Start of Data for the task
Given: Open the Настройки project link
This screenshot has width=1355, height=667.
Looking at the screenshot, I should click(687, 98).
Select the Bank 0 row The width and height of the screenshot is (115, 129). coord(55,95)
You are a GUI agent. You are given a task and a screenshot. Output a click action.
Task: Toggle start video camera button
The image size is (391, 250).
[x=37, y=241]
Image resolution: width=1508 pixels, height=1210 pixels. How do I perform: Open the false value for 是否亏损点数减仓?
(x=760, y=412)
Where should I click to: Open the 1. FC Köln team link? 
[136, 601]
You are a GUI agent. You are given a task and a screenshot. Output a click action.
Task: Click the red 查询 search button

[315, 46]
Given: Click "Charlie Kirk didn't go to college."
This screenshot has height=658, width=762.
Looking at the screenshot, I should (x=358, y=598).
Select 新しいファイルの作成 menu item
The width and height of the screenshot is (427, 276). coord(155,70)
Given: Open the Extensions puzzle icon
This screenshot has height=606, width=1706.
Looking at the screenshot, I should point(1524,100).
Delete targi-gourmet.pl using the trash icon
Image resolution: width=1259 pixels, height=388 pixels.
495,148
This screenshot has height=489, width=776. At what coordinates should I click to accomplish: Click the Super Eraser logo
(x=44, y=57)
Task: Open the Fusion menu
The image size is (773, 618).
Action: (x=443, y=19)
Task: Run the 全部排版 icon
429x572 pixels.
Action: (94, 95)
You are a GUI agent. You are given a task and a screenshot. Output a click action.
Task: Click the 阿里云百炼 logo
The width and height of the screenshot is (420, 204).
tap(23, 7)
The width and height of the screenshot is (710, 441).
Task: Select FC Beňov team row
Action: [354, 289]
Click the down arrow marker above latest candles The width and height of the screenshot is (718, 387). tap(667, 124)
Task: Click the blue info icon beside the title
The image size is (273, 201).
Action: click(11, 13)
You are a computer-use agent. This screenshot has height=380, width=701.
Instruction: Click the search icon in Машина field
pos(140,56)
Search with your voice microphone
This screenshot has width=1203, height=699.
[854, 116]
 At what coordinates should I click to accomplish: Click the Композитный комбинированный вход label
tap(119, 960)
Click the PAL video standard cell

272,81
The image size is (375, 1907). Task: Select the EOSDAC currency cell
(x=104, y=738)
End of Data for the task
> Task details
Beginning at the line where "Task: Click the blue" appears, extract each line through the end of the data above; keep them exact and include nothing else.

> Response
Task: Click the blue info icon beside the title
The image size is (273, 201).
Action: click(11, 13)
You are a computer-use agent. This screenshot has height=380, width=701.
Instruction: Click the search icon in Машина field
pos(140,56)
Search with your voice microphone
This screenshot has width=1203, height=699.
[854, 116]
 At what coordinates should I click to accomplish: Click the Композитный комбинированный вход label
tap(119, 960)
Click the PAL video standard cell

272,81
The image size is (375, 1907). Task: Select the EOSDAC currency cell
(x=104, y=738)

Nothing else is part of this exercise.